Segment Start: Input data
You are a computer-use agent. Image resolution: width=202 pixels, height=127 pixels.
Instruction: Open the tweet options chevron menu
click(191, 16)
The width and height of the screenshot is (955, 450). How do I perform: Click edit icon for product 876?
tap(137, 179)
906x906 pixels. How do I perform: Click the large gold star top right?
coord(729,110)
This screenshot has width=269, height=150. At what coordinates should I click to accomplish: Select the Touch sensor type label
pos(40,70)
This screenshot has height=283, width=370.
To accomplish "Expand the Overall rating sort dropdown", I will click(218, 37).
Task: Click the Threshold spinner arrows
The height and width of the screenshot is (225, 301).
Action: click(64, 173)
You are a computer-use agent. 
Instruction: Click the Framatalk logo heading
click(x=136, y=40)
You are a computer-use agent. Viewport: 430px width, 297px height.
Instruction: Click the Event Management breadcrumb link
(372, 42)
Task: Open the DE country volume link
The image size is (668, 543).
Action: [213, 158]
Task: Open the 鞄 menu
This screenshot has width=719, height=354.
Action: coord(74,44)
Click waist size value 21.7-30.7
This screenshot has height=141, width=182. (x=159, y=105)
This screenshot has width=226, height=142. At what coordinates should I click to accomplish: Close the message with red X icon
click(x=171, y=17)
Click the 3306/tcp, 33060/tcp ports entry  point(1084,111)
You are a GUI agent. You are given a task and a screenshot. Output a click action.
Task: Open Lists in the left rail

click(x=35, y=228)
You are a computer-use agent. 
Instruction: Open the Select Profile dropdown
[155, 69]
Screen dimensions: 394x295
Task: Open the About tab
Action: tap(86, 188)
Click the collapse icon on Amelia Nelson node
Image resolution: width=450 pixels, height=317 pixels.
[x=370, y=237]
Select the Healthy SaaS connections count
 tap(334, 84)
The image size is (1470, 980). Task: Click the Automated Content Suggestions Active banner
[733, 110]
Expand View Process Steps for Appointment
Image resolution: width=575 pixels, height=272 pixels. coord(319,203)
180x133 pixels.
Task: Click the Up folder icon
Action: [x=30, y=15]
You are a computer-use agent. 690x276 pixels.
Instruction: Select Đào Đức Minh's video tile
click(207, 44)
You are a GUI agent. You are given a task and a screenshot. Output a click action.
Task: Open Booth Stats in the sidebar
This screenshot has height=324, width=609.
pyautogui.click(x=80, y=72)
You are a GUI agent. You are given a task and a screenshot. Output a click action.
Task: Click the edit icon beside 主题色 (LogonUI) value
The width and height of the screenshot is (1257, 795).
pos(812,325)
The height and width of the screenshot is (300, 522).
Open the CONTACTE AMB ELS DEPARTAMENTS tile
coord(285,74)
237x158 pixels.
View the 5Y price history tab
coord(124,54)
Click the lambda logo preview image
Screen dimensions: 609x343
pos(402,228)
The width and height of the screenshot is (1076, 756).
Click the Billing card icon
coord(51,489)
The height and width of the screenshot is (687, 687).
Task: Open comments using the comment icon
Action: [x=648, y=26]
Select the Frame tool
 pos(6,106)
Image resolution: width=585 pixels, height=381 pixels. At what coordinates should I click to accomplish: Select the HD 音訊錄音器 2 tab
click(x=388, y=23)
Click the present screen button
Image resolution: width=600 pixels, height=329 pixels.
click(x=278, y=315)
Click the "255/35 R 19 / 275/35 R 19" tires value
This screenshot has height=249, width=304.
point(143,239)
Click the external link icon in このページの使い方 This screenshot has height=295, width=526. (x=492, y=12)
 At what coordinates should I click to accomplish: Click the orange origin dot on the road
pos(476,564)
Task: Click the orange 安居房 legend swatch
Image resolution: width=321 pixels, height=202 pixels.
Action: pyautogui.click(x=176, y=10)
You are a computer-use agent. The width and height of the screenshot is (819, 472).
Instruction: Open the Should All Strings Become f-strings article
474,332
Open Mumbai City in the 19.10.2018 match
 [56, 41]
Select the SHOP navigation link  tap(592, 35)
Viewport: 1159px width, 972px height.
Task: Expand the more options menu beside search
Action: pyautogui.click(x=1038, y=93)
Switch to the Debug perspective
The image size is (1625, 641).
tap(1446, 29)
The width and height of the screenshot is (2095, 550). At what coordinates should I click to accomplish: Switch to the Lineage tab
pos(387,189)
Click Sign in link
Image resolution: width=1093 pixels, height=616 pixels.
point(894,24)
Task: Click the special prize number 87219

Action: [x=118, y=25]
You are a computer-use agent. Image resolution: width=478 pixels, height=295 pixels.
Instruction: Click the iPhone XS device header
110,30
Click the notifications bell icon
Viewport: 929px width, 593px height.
Segment End: Input data
Write out exactly the lines that run from the one containing "Click Sign in link" to the end of the records, both end lines included.

Click Sign in link
Image resolution: width=1093 pixels, height=616 pixels.
point(894,24)
Task: Click the special prize number 87219

Action: [x=118, y=25]
You are a computer-use agent. Image resolution: width=478 pixels, height=295 pixels.
Instruction: Click the iPhone XS device header
110,30
Click the notifications bell icon
Viewport: 929px width, 593px height.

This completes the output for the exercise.